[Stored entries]

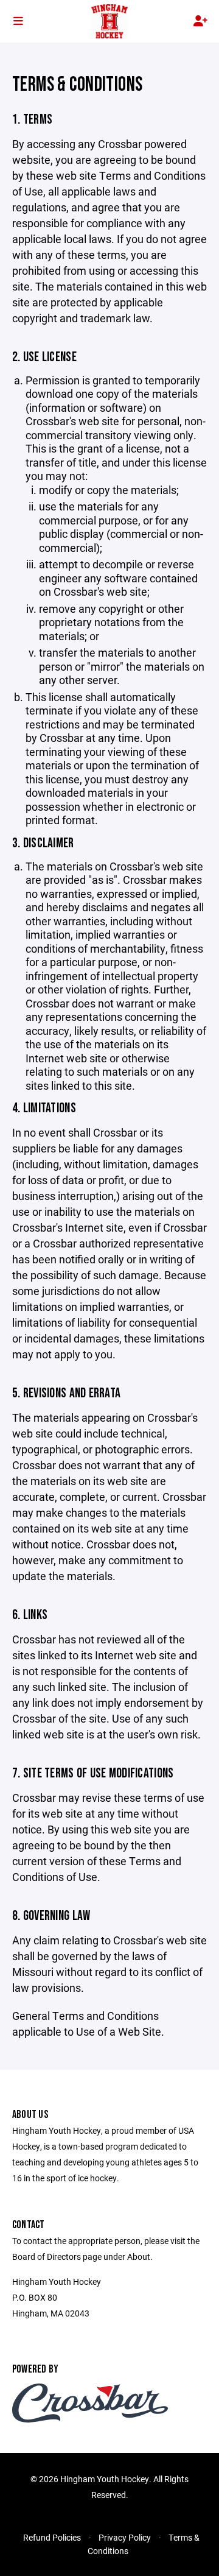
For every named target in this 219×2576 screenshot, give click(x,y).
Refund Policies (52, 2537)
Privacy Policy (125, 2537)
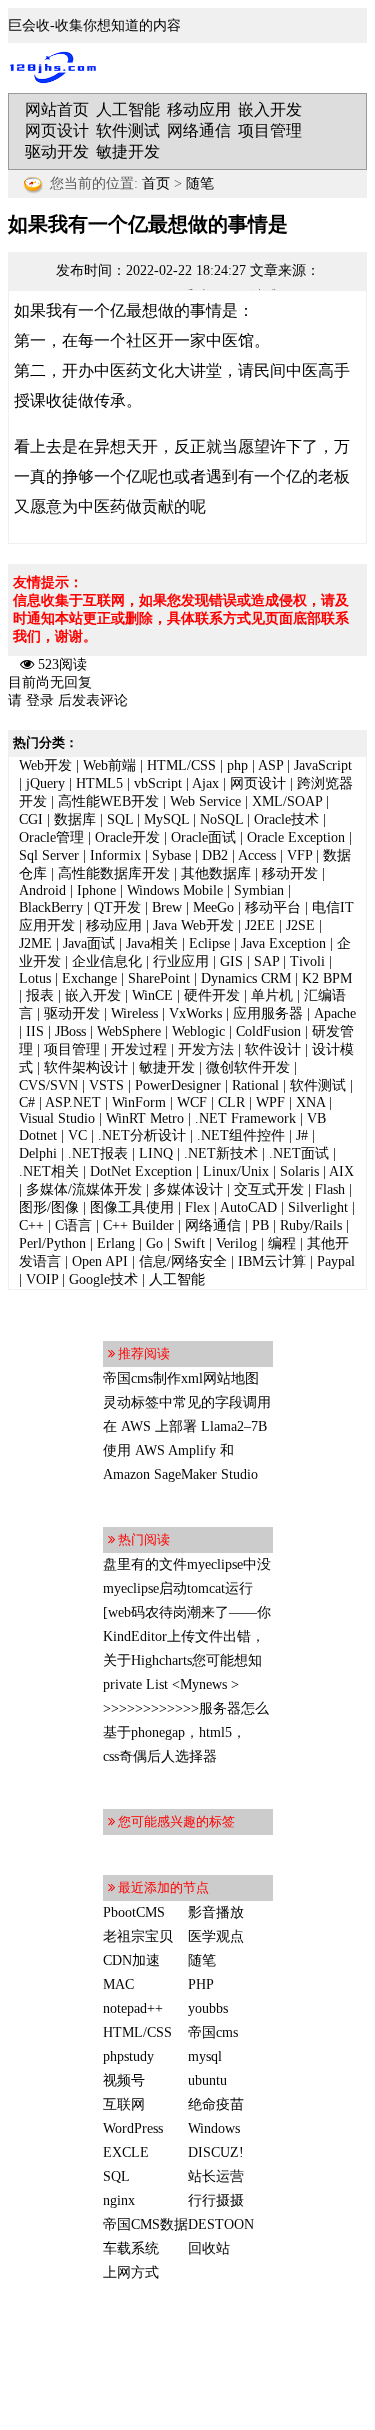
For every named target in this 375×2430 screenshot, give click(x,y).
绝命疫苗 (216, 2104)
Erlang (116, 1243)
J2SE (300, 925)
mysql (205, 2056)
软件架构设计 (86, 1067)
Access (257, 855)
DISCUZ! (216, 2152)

_Prompt:_ The string "target" appears in how many lines above? Answer with the number only.

_Solution to this problem:_ 2